-------- SUPPLIED MATERIAL

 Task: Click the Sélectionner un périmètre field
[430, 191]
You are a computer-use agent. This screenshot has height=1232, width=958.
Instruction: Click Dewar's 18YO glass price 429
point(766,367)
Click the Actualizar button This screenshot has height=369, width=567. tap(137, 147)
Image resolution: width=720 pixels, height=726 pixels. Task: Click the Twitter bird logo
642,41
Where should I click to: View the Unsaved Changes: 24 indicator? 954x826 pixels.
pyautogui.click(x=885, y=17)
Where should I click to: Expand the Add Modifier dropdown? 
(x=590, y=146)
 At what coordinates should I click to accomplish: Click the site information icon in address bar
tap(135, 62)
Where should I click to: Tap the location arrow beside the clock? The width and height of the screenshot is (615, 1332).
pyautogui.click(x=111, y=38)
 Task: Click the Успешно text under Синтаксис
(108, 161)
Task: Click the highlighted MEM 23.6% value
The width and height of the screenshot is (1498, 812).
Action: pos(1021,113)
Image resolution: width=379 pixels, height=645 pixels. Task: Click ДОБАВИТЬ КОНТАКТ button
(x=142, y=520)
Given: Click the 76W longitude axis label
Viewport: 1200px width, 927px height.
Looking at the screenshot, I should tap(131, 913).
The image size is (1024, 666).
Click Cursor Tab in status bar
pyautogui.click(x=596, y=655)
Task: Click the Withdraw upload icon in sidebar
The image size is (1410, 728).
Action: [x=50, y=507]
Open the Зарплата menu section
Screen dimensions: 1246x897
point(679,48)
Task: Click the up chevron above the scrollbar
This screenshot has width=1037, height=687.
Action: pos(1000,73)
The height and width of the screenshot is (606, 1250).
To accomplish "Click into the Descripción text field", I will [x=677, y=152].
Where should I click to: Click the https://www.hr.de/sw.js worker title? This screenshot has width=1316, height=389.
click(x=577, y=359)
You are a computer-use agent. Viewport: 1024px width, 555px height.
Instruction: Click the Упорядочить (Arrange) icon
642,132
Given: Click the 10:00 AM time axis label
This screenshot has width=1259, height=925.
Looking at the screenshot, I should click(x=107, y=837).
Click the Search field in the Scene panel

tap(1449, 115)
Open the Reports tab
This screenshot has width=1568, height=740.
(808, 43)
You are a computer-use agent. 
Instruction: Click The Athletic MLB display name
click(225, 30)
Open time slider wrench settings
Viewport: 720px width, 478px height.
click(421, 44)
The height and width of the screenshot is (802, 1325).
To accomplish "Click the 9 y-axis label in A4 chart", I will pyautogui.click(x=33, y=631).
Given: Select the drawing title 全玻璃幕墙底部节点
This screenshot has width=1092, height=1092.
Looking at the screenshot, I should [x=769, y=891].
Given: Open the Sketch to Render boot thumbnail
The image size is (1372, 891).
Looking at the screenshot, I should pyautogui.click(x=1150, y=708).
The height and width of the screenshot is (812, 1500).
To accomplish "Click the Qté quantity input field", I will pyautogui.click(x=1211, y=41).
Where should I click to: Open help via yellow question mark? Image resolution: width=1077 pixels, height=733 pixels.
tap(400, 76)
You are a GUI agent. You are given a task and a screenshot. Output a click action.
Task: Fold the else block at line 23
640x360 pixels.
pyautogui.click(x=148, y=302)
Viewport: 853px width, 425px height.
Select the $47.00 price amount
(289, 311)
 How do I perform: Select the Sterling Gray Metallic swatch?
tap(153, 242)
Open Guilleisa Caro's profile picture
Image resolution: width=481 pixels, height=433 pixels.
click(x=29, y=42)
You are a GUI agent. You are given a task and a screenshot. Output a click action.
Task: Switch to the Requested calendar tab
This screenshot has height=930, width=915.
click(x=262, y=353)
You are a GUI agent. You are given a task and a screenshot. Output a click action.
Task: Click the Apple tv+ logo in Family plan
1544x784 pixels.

----------------

- WHAT TO PRODUCE
Search the records for the word "computer" and copy out every line that holds it.

- RESPONSE
You are a computer-use agent. This screenshot has height=1232, width=958.
You are a computer-use agent. Viewport: 1024px width, 555px height.
You are a computer-use agent. 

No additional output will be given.